TERMS AND CONDITIONS

  1. QUOTATIONS

1.1. Quotations shall be valid only if given in writing.

1.2. All quotations shall hold good for a period of 30 days from the date thereof.

1.3. A binding contract will come into existence immediately upon acceptance by the customer of this quotation.

1.4. Quotations are based on the currency exchange rates and government levies and taxes prevailing at the date of the quotation. (Subject to specific details in quotations on imported goods)

1.5. If after the date of quotation:

1.5.1. There is a change in the relevant foreign currency exchange rates; or

1.5.2. The government levies or taxes are increased or new taxes are imposed; which has the effect of increasing the cost to the Company of manufacturing the equipment then the Company shall be entitled to adjust the prices of the equipment to recover such additional costs.

1.5.3. This does not apply to items that have already been ordered.

1.6. Unless otherwise stated all prices quoted are ex factory, un-crated.

  1. PAYMENT

2.1. Unless otherwise specifically agreed to by the Company in writing, all sums shall be paid to the Company within 30 days of date of first statement. Payment may not be withheld or deferred on account of any counter-claim or set off.

2.2. Any amount not paid on due date, shall at the discretion of the Company, bear interest from due date until payment thereof in full at a rate 3 per cent per annum above the prime overdraft rate charged from time to time by FNB, a division of FirstRand Bank Limited, Registration No. 1929/001225/06.

  1. DELIVERY

3.1. Subject to 3.2, the Company will make all reasonable efforts to deliver the equipment by the delivery dates recorded in any quotation.

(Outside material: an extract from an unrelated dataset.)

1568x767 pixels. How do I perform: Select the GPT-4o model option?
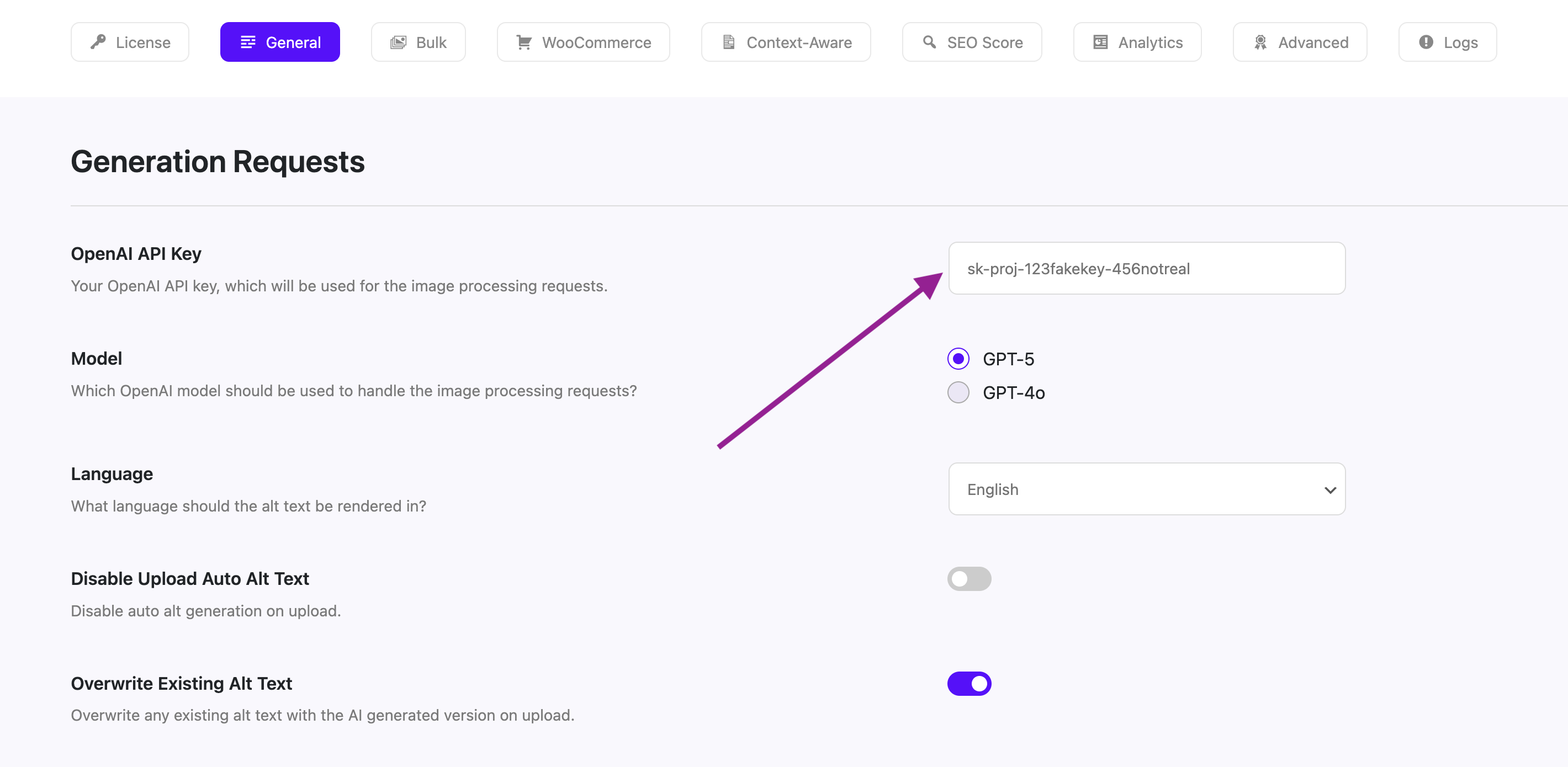coord(958,392)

3.2. Each delivery date recorded in quotation is approximate only and is not to be construed as a material term. The customer shall not be entitled to cancel this contract or refuse to accept delivery because delivery dates have not been met.

3.3. Neither party will be liable for inadequate performance to the extent of a Force majeure condition, such as

3.3.1. A natural disaster; act of terrorism; riot, labour condition; governmental action and internet disturbance.

3.3.2 That is beyond the party’s reasonable control.

3.3.3 The party affected by Force Majeure shall not assume any liability under the specific agreement. However, subject to the party affected by Force Majeure having taken its reasonable and practicable efforts to perform the specific agreement, the party claiming for exemption of the liabilities may only be exempted from performing such liability as within limitation of the part performance delayed or prevented by Force Majeure. Once causes for such exemption of liabilities are rectified and remedied, both parties agree to resume performance of the specific agreement with their best efforts.

  1. RISK

4.1. Where a customer collects equipment from the Company’s premises risk in the equipment shall pass to that customer immediately the equipment is delivered to him. The signature of the employee shall be prima facie proof of delivery.

4.2. Where delivery is made by means of the Company’s transport, then in such event risk in the equipment whilst in the Company’s vehicle and whilst in transit shall remain with the Company until the equipment in question is delivered to the customer.

  1. MISCELLANEOUS

5.1. The agreement wherever made shall be governed and construed according to the Laws of the Republic of South Africa.

5.2. In the event of the Company deciding to institute legal action for the enforcement of any of its rights against a customer, the customer consents to the jurisdiction of the Port Elizabeth High Court.

5.3. The Company shall be entitled to institute proceedings against the customer in the Magistrates Court (Port Elizabeth) which would, but for the amount involved, have jurisdiction.

5.4. All equipment sold in terms of this quotation remains the property of the Company until paid for in full and until such time may not be alienated, pledged or hypothecated in any way.

5.5. No agent or employee of the Company, other than the Directors, has the Company’s authority to alter or vary these conditions by an undertaking or promise given before or after receipt of these conditions.

5.6. No agreement varying, adding to, deleting from or cancelling any of these conditions and no waiver of any rights under these conditions, shall be effective unless reduced to writing and signed by one of the Directors of the Company.

5.7. Any complaint regarding equipment delivered by the Company to a customer must be communicated to the Company in writing within 10 (ten) days of the date reflected on the Company’s delivery note.

5.8. If any debt owed to the Company becomes overdue and is handed to the attorneys for collection the customer agrees to bear all the legal costs incurred including the collection commission on the attorney’s own client scale.